Wedges of fired clay were inserted into a layer of soft plaster above doors of Egyptian tombs.  The end of the cones that faced out of the plaster were stamped with inscriptions and painted bright colors.  The flat, circular ends of the wedges created a frieze above the door.  It is theorized that these cones may have had religious significance (Dibley)

This funerary cone was made for a man named Amenemipet.
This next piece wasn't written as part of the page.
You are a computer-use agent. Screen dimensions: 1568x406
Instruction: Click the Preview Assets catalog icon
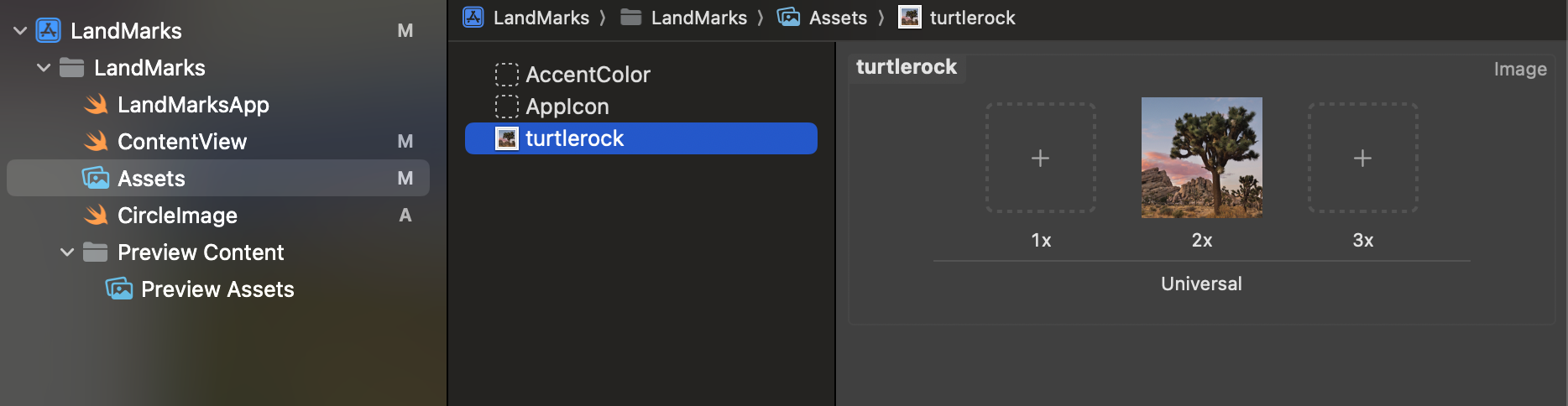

It could have belonged to one of two people with this name.

  1. The first, also known as Pairy, was Vizier and Governor of the town under Amenhotep II of the 18th Dynasty, c. 1425 BC.
  2. The second was an overseer of the city during the late 21st or early 22nd dynasty, c. 950-900 BC.

The cone is registered as No. 297 in Macadam’s Corpus of Inscribed Funerary Cones, Oxford 1957. Because several identical copies of each cone exist, the drawing in the book shows details not clearly visible in our example.

A translation done by Julie Masquelier-Looris reads, “First god’s servant of Amun in (the temple named) Henket-Ankh, Ahmose” (Dibley).

Source:

Dibley, Gary, Bron Lipkin, and Julie Masquelier-Loorius. A Compendium of Egyptian Funerary Cones. London: Lipkin, 2009. Print.